Job Details

A growing medical device company developing Class III Medical Devices is seeking a Senior Director of Regulatory Affairs to lead strategy and execution across the US.

This is a hands-on leadership role, ideal for someone with deep regulatory knowledge in the US and a passion for mentorship, cross-functional collaboration, and innovation in a fast-paced, mission-driven environment.

What You'll Be Doing:

• Lead a talented regulatory team in developing and executing submission strategies (PMA, IDE, etc.) for class III medical devices.
• Own regulatory planning and agency interactions (FDA, Notified Bodies, international authorities).
• Collaborate across R&D, clinical, quality, and marketing to ensure global compliance.
• Support audits, inspections, and implement proactive risk mitigation strategies.
• Manage regulatory compliance function and product-focused RA team.
• Influence the broader business by aligning regulatory activities with commercial priorities.

Who We're Looking For:

• 10+ years in regulatory affairs, ideally with some Class III implantable devices.
• Strong working knowledge of U.S. FDA and regulatory submissions.
• Experience with PMA/IDE submissions.
• Proven team leader and strategic thinker.
• Excellent communication skills, comfortable engaging with executives and regulators alike.

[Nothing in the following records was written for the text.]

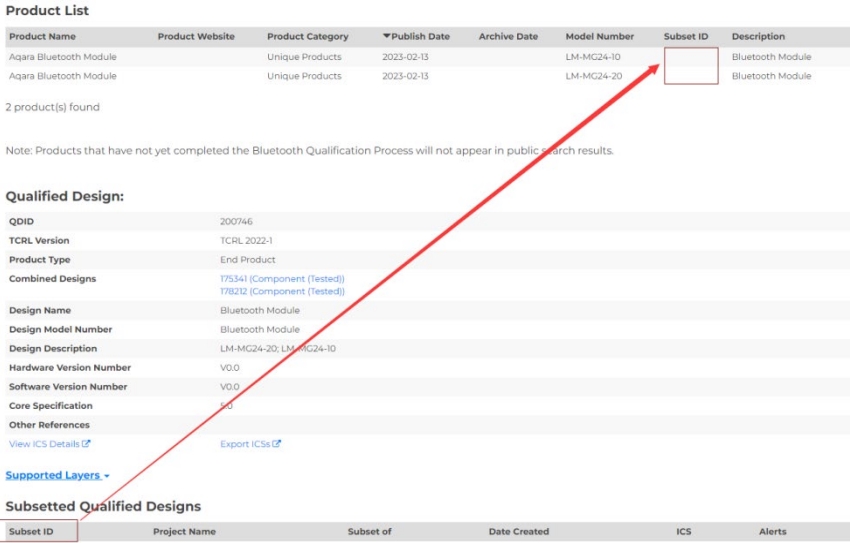
Task: Sort subsetted designs by Date Created header
Action: [x=518, y=532]
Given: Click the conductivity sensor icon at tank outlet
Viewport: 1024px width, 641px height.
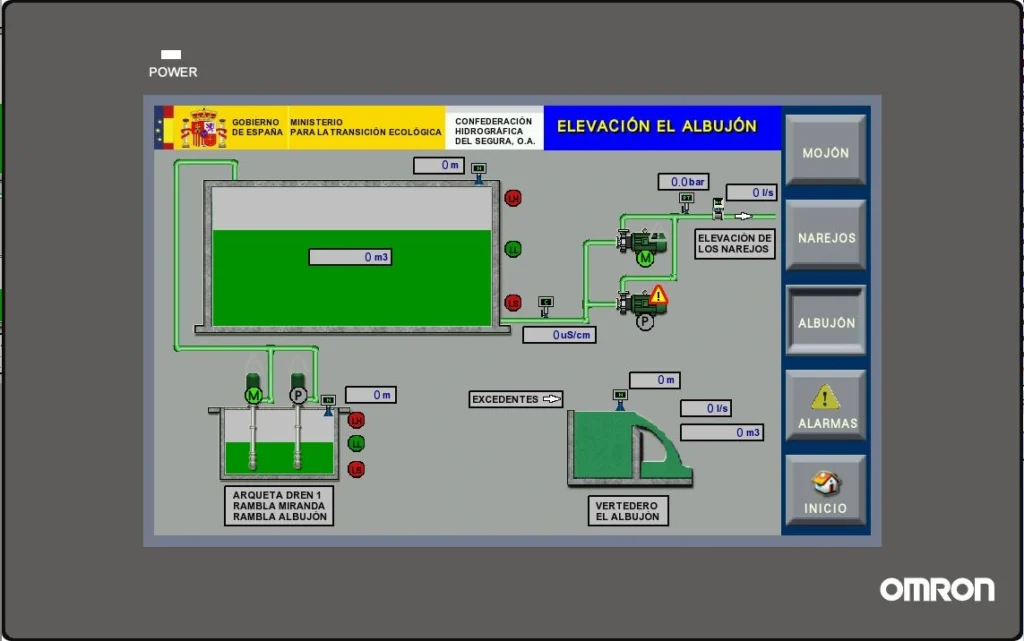Looking at the screenshot, I should (x=545, y=302).
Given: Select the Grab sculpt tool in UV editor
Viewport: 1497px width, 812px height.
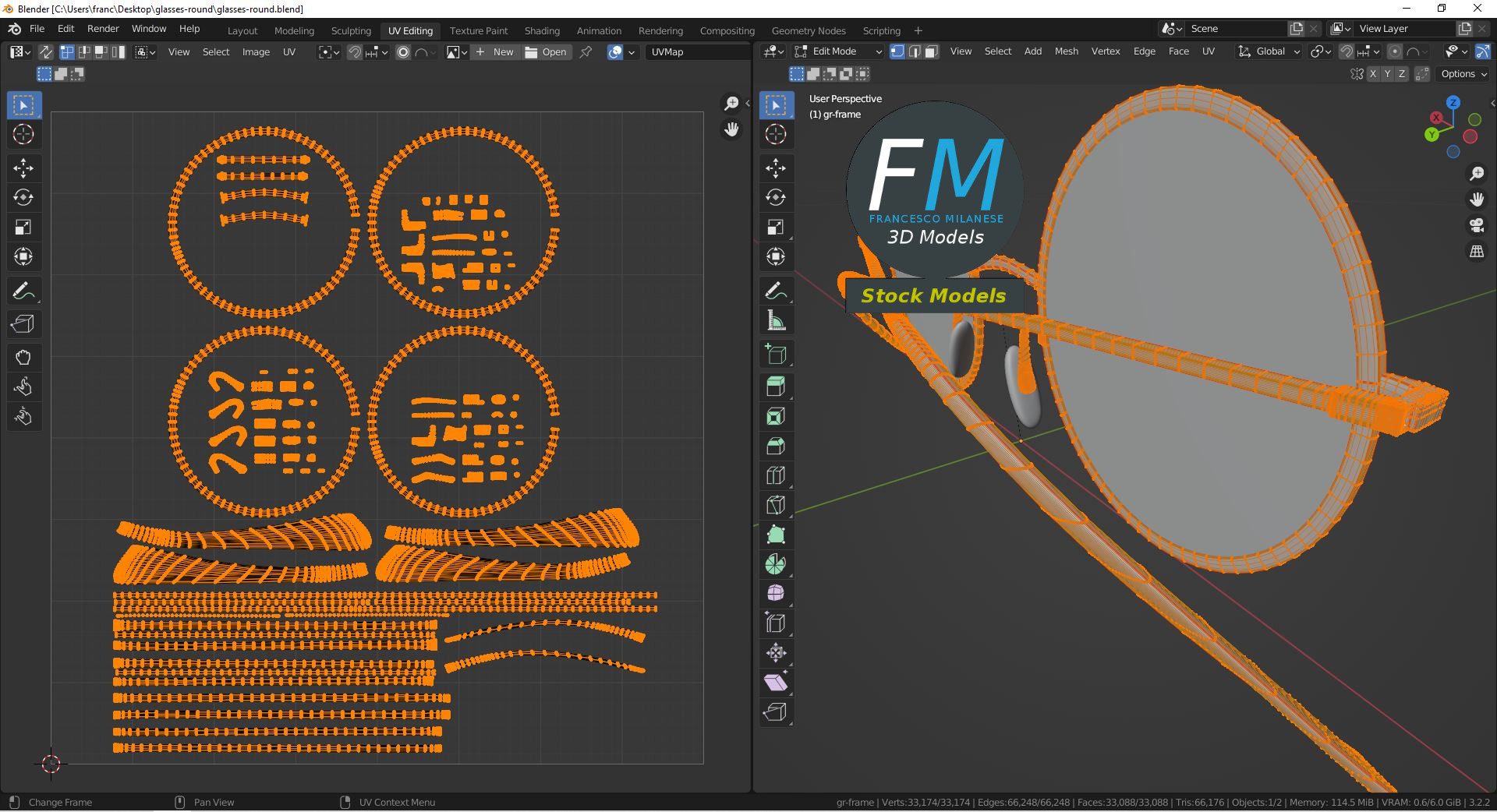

This is a fantastic opportunity to be a key regulatory leader within a growing organization that's genuinely improving lives.

Base pay range

$220,000.00/yr - $260,000.00/yr

Seniority level

Senior

Employment type

Full-time

Job function

Quality Assurance and Legal

Equal Employment Opportunity

We are an equal opportunities employer and welcome applications from all qualified candidates.